Emilia ha dado un rostro y un nombre a un problema, a una tragedia y a una insuficiencia de la sociedad, que, pese a la nueva ley, persiste. El suicidio de Emilia, visibiliza una vez más cómo la institución, la ley, o la decisión "democrática" adoptada por el poder legislativo, "la asamblea de representantes del pueblo", es papel mojado si va en contra de la voluntad de los poderes fácticos.

La figura del médico sigue encarnando un poder paternalista y conservador. La objeción de conciencia de un facultativo, esconde la aparente insumisión de toda la institución, que por desidia o por grave fallo, ha acabado con la violenta muerte: la realidad es que no se acabó tramitando su petición como denuncia la asociación para una Muerte Digna o en todo caso no se informó debidamente a la familia.

No puede esconderse como objeción de conciencia la situación de negación de derechos para la interrupción voluntaria del embarazo o para la interrupción voluntaria de una vida de sufrimiento. No hay que negar que también es una cuestión de desconocimiento, de falta de profesionalidad, falta de información o falta de responsabilidad y de acompañamiento. En esta ocasión lo que se denuncia es una obstrucción del acceso a este derecho y se teme que no sea una excepción sino una nueva norma.

Haciendo de nuevo el paralelismo, a raíz de la visibilización reciente de la negación del derecho al aborto en los hospitales públicos, se ha descubierto que es la dirección y la gerencia de los centros los que han decidido no practicarlos, como denuncian algunas ginecólogas y matronas. Además, que la interrupción voluntaria del embarazo se realice en un centro privado evita que se tenga que crear una lista de médicos objetores de conciencia.

En este sentido, estamos ante un nuevo derecho, uno que ha costado mucho conquistar. Uno que se nos sigue queriendo negar, sobre todo y como siempre a las pobres, por parte de quienes, de forma paternalista, quieren decidir sobre nuestra moral, nuestra vida y nuestros cuerpos. No puede decidirse protocolariamente no permitir a las personas acceder a unos derechos peleados. No pueden Departamentos enteros de hospitales, decidir no aplicar esos protocolos para mayor comodidad o simplicidad en su trabajo o por las presiones y represalias que puedan estar recibiendo o sufrir.
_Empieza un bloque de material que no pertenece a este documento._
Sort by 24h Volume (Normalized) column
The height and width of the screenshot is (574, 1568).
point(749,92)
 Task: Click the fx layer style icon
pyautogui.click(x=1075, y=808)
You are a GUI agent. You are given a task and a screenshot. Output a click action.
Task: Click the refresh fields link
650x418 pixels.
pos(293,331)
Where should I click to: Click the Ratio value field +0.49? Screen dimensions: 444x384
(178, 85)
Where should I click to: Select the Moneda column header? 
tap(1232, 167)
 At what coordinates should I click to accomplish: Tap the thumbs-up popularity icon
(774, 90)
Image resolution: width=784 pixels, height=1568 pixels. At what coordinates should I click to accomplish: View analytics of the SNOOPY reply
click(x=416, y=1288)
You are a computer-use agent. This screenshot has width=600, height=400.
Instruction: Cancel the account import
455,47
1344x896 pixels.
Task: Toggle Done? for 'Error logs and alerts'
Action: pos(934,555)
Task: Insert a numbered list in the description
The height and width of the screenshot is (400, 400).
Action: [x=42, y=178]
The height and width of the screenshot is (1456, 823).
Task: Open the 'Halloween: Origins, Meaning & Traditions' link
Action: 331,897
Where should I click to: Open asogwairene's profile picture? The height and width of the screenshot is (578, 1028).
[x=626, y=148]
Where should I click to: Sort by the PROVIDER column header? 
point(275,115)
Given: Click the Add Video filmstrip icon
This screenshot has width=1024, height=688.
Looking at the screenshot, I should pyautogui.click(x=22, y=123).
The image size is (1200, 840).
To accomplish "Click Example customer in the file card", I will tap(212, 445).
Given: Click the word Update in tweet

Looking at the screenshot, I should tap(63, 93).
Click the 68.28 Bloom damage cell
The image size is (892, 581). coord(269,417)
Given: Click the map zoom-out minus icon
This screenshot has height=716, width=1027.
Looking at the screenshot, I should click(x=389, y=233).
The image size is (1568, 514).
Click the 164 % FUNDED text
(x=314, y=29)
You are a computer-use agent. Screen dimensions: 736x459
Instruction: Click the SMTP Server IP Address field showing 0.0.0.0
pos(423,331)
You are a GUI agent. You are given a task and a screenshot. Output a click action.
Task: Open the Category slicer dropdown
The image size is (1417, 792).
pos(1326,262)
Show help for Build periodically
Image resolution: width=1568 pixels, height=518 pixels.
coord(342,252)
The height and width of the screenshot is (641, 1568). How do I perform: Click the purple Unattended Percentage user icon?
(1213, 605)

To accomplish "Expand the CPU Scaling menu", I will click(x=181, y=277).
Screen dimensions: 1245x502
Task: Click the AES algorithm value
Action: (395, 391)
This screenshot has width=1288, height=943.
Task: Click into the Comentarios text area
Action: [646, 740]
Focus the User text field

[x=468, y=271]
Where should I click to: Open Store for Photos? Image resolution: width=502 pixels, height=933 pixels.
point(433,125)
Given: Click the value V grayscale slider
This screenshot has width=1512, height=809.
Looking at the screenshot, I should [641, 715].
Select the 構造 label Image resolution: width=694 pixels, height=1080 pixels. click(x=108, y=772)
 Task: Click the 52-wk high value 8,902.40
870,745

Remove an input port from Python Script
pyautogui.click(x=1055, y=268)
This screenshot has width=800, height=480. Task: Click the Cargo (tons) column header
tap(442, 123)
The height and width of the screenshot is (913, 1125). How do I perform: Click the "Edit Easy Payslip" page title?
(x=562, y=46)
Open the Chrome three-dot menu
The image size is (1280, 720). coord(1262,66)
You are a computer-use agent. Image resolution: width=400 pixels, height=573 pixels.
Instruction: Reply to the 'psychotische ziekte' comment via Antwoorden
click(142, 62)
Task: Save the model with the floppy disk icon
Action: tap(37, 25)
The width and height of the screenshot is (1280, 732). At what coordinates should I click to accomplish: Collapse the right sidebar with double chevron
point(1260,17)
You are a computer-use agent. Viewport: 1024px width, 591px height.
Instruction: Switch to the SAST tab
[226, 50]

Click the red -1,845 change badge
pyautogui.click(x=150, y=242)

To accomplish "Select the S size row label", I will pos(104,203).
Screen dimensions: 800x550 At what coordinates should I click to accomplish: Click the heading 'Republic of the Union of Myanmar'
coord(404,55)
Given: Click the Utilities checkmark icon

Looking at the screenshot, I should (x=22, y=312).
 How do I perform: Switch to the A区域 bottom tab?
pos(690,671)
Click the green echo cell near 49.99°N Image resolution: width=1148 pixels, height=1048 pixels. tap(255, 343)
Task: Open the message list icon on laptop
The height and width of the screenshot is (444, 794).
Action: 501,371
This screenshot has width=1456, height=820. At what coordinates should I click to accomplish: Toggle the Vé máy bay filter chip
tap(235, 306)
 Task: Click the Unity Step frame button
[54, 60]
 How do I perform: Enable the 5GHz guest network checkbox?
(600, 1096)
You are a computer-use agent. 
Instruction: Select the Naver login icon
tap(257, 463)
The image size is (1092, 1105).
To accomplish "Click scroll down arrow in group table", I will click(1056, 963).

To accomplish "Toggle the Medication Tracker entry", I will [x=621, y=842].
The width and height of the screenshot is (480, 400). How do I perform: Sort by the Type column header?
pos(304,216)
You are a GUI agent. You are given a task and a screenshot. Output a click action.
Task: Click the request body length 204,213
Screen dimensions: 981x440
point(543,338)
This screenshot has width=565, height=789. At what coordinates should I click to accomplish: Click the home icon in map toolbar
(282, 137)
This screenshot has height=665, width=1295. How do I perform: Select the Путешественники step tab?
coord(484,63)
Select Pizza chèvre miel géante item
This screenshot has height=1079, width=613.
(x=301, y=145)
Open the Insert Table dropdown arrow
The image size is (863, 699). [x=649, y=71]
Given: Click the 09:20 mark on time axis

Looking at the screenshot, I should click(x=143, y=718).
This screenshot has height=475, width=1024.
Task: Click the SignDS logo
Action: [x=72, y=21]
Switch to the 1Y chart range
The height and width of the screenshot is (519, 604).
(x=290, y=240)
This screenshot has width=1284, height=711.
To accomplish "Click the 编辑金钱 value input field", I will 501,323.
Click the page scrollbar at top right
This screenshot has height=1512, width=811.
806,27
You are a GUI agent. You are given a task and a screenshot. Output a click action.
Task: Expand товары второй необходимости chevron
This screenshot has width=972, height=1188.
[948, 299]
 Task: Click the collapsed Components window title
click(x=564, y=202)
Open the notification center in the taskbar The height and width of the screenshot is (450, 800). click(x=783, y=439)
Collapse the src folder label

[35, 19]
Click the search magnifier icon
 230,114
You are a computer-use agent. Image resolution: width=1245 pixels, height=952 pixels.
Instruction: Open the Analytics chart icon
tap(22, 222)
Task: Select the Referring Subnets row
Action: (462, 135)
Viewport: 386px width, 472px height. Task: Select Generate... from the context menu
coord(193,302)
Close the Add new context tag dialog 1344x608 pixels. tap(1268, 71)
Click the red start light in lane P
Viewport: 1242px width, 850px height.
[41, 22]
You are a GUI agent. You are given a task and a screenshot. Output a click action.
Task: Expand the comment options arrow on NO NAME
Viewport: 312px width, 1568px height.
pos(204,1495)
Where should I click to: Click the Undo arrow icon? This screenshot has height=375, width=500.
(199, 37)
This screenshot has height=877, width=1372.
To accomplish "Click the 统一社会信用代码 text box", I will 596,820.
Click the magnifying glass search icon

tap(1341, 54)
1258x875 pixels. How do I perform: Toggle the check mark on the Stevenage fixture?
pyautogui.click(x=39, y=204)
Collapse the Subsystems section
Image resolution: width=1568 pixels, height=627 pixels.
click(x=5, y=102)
La figura del médico se encuentra en lo alto del escalón social de la Sanidad, son ellos los que gestionan, son ellos los que dirigen y son ellos los que, si objetan, todo se para. El médico es un ejemplo de profesional protegido, rodeado de corporativismo y con la sensación de ser intocable para el resto de categorías profesionales de los sistemas sanitarios. La propia profesión está impregnada de un conservadurismo que nace de las capas superiores del sistema y que va descendiendo y formando a los nuevos profesionales que se incorporan a la medicina con el objetivo de que no se avance, se siga haciendo todo "como se ha hecho toda la vida" y evitar nuevos paradigmas que se puedan convertir en problemas, complicaciones o trabajo añadido al que ya se tiene.

¿Hasta qué punto se puede anteponer el derecho y la libertad individual de la objeción de conciencia, alegada además como un armazón de conservadurismo para mantener a todo el sistema sanitario en insumisión ante los avances sociales democráticos, a los derechos de cientos de miles de personas?

Esa es la cuestión a la que hay que poner solución para que el caso de Emilia sea realmente una trágica excepción.